── PASSAGE SHOWN ──

The proposed anti-inflammatory effect of acute aerobic exercise. Triglyceride rich lipoproteins (TRL), High-density lipoprotein cholesterol (HDL), Low-density lipoprotein cholesterol (LDL), Very-low density lipoprotein cholesterol (VLDL), Interleukin-1 (IL-1), Interleukin-6 (IL-6), Interleukin-10 (IL-10), Tumor Necrosis Factor- α (TNF- α). Acute aerobic exercise decreases circulating triglycerides through increased TRL clearance from circulation, decreased TRL appearance from the small intestine, decreased VLDL secretion from the liver, and increased lipolysis and fat oxidation. Each of these processes contributes to lower PPL, increased HDL, decreased TRL resident time in circulation, and decreased LDL oxidation. These processes combine to create a less inflammatory environment within the vasculature. Muscle contractions during aerobic exercise release the anti-inflammatory cytokines IL-6 and IL-10. These cytokines inhibit production of pro-inflammatory cytokines TNF- α and IL-1 leading to lower inflammation within the vasculature

Exercise energy expenditure, intensity and energy balance and PPL

Energy expenditure

Exercise frequency, intensity, duration, and energy expenditure are all important considerations for a complete exercise program. When specifically targeting attenuation of PPL, overall energy expenditure may be the most influential factor to consider. In a previous review by Petitt and Cureton (2003), the authors concluded that the magnitude of prior exercise induced energy expenditure appears to directly determine the magnitude of PPL attenuation [100].

───

From the passage on aerobic exercise and blood lipids, copy word for word the part that opens with the words containing "Exercise energy expenditure, intensity" and closes with "PPL attenuation [100].".

── INPUT DATA ──

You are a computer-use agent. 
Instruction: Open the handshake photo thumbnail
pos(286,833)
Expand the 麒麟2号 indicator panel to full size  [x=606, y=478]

───

- **YOUR RESPONSE**
Exercise energy expenditure, intensity and energy balance and PPL

Energy expenditure

Exercise frequency, intensity, duration, and energy expenditure are all important considerations for a complete exercise program. When specifically targeting attenuation of PPL, overall energy expenditure may be the most influential factor to consider. In a previous review by Petitt and Cureton (2003), the authors concluded that the magnitude of prior exercise induced energy expenditure appears to directly determine the magnitude of PPL attenuation [100].